Runbook: Edge Node Configuration

For edge nodes deployed in the cloud and configured with limited replication, this section offers procedures to help you recover your EC2 instances or Azure cloud VMs in case of failure or accidental termination.

Since cloud providers already provide high availability and replication of storage resources, you might not need the default storage replication provided by the HPE Ezmeral Data Fabric. In an edge-node configuration, you can limit the replication provided by the Data Fabric. For example, instead of the default 3-way replication, you might choose to configure 1 replication for data volumes and 3 replications for system volumes. This can reduce storage costs and improve the efficiency of your Data Fabric public-cloud deployments.

This runbook provides examples to help retain service resilience while maintaining the benefits of an edge node configuration.

AWS EC2 Instances with EBS Volumes

Installer checks:
  1. Set the Delete on Termination policy to No to prevent data loss.
  2. Set Auto assign public IP to Disable to prevent the public IP address from changing after stopping and restarting the instance.
  3. Configure the installer to allow the same private IP address that was used for a terminated instance to a new instance. This enables you to launch a replacement instance in case of accidental termination.
  4. In Network Interface, set Delete on Termination to No so that you can recover the data in case of accidental termination.
  5. You can also add udev rules to the installer.
Examples: The following examples provide procedures for recovering EC2 instances with EBS volumes in case of failure or accidental termination.
  1. Core services go down on the node:
    • If core services (such as Warden) go down on a node, restart core services. The node should begin to function again.
  2. EC2 instance is stopped by mistake:
    • If an EC2 node containing a data volume is stopped, you will no longer be able to read data on that node. Restart the node to fix the issue.
  3. EC2 instance is terminated by mistake:
    1. Note the data volume ID associated with the terminated node.
    2. Launch a new instance with only a root volume and without any attached data volumes. Assign the same private IP that was associated with the terminated node.
    3. Attach the EBS volume that was previously attached to the terminated node to the new node.
    4. Run configure.sh without the -F disk.list arguement.
    5. Write udev rules to access the attached disk using the following commands:
      vim /etc/udev/rules.d/99-custom.rules
      KERNEL=="/dev/xvdb", SUBSYSTEM=="block", MODE="0660",
      GROUP="disk", OWNER="mapr"
    6. Reload the udev rules and then trigger:
      sudo udevadm control --reload-rules
      sudo udevadm trigger
    7. Verify the permissions:
      ls -l /dev/xvdb
    8. Run the following mrconfig commands:
      1. Attach the disk:
        /opt/mapr/server/mrconfig disk load /dev/xvdb
      2. Check the disk list:
        /opt/mapr/server/mrconfig -h 127.0.0.1 -p 5660 disk list -v
      3. Check the SP list:
        /opt/mapr/server/mrconfig -h 127.0.0.1 -p 5660 sp list -v
        If the SP is offline, set it to online:
        /opt/mapr/server/mrconfig sp online SP1
    9. After a short period, the volume data becomes readable again.

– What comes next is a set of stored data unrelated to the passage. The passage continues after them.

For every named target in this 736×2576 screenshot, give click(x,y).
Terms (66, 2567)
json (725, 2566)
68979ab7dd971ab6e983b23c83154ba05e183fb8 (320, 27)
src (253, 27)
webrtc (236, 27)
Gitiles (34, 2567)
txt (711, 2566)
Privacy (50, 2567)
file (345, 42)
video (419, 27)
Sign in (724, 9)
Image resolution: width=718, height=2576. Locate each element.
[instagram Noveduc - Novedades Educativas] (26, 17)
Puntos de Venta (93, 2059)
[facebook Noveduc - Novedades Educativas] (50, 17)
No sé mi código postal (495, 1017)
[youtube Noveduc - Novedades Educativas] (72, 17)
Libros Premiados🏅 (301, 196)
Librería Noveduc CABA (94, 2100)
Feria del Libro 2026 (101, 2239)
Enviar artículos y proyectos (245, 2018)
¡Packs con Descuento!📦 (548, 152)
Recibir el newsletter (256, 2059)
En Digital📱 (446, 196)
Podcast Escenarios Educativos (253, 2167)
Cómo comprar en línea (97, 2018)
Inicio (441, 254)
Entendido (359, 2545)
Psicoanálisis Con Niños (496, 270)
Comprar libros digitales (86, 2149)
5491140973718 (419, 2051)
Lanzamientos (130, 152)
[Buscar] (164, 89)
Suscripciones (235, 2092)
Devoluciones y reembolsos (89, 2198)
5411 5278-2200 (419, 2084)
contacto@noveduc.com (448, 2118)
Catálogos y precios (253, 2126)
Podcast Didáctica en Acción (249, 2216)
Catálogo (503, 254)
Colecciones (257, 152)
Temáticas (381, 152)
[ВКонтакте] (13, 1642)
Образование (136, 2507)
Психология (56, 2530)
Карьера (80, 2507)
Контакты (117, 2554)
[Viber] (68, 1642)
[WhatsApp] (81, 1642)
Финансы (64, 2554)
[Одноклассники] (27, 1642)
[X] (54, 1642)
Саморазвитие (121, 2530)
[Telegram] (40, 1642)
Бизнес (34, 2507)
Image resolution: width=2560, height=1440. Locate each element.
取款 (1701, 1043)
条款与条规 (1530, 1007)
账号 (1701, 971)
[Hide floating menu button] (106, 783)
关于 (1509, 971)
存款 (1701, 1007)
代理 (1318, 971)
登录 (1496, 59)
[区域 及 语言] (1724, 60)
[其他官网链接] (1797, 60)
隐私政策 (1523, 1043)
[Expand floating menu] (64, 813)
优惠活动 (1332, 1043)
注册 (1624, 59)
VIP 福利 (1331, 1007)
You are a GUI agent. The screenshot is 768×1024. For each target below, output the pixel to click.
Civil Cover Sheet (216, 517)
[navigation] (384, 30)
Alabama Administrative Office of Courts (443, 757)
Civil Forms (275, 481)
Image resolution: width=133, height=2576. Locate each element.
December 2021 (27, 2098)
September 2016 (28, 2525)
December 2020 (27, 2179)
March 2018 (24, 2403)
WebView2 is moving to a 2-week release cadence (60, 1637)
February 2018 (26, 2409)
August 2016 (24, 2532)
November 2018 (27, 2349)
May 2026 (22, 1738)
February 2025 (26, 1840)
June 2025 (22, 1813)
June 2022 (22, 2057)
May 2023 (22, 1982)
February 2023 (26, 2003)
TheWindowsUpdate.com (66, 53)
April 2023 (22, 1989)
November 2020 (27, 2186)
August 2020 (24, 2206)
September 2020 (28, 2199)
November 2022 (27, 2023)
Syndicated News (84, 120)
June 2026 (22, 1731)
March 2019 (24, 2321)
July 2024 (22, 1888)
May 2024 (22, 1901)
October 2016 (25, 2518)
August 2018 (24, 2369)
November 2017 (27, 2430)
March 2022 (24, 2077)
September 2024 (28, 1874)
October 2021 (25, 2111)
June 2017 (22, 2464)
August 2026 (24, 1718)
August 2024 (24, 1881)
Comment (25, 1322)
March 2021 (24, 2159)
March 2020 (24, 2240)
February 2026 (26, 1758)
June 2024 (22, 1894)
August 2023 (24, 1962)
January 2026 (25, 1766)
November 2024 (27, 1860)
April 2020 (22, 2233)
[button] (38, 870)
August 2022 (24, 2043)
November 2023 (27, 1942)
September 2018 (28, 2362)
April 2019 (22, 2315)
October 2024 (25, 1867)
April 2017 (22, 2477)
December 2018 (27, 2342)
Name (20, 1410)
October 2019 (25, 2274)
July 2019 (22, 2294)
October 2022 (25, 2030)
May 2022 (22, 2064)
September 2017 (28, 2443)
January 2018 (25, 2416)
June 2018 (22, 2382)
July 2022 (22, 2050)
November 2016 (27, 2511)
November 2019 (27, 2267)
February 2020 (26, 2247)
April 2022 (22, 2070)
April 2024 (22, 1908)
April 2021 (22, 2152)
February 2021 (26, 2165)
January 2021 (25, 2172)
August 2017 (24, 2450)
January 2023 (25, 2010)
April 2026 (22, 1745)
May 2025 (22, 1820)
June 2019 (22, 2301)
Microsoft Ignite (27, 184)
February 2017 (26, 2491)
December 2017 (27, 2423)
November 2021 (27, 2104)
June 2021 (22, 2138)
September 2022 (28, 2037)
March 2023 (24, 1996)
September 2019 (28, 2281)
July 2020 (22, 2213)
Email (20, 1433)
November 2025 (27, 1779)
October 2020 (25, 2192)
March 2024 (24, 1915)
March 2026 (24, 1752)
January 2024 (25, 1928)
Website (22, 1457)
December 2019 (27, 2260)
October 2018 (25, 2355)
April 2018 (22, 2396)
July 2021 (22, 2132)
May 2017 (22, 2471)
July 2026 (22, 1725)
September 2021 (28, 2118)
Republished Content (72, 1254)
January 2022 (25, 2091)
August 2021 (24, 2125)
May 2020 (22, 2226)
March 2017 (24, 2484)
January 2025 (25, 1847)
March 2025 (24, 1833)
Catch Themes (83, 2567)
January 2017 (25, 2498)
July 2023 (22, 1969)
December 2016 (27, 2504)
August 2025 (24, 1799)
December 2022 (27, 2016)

Azure Cloud Virtual Machines with Managed Disks

Installer checks:
  1. Set the Delete with VM policy for disks to No to prevent data loss.
  2. Configure the installer to allow the same private IP address that was used for a terminated instance to a new instance. This enables you to launch a replacement instance in case of accidental termination.
  3. In Network Interface, select Delete Public IP and NIC when VM is deleted so that the same IP address can be assigned to a new VM after termination.
  4. You can also add udev rules to the installer.
Examples: The following examples provide procedures for recovering Azure Cloud VMs with managed disks in case of failure or accidental termination.
  1. Core services go down on the VM:
    • If core services (such as Warden) go down on a VM, restart core services. The VM should begin to function again.
  2. The VM is stopped by mistake:
    • If an Azure VM containing a data volume is stopped, you will no longer be able to read data on that VM. Restart the VM to fix the issue.
  3. The VM is terminated by mistake:
    1. Note the disk name associated with the terminated VM.
    2. Launch a new VM with the OS disk and without any data disks attached. Assign the same private IP that was associated with the terminated VM.
    3. Attach the data disk that was previously attached to the terminated VM to the new VM.
    4. Run configure.sh without the -F disk.list arguement.
    5. Check the disks attached to the VM using lsblk.
    6. Write udev rules to access the attached disk using the following commands:
      vim /etc/udev/rules.d/99-custom.rules
      KERNEL=="/dev/xvdb", SUBSYSTEM=="block", MODE="0660",
      GROUP="disk", OWNER="mapr"
    7. Reload the udev rules and then trigger:
      sudo udevadm control --reload-rules
      sudo udevadm trigger
    8. Verify the permissions:
      ls -l /dev/sdb
    9. Run the following mrconfig commands:
      1. Attach the disk:
        /opt/mapr/server/mrconfig disk load /dev/sdb
      2. Check the disk list:
        /opt/mapr/server/mrconfig -h 127.0.0.1 -p 5660 disk list -v
      3. Check the SP list:
        /opt/mapr/server/mrconfig -h 127.0.0.1 -p 5660 sp list -v
        If the SP is offline, set it to online:
        /opt/mapr/server/mrconfig sp online /dev/sdb
    10. After a short period, the volume data becomes readable again.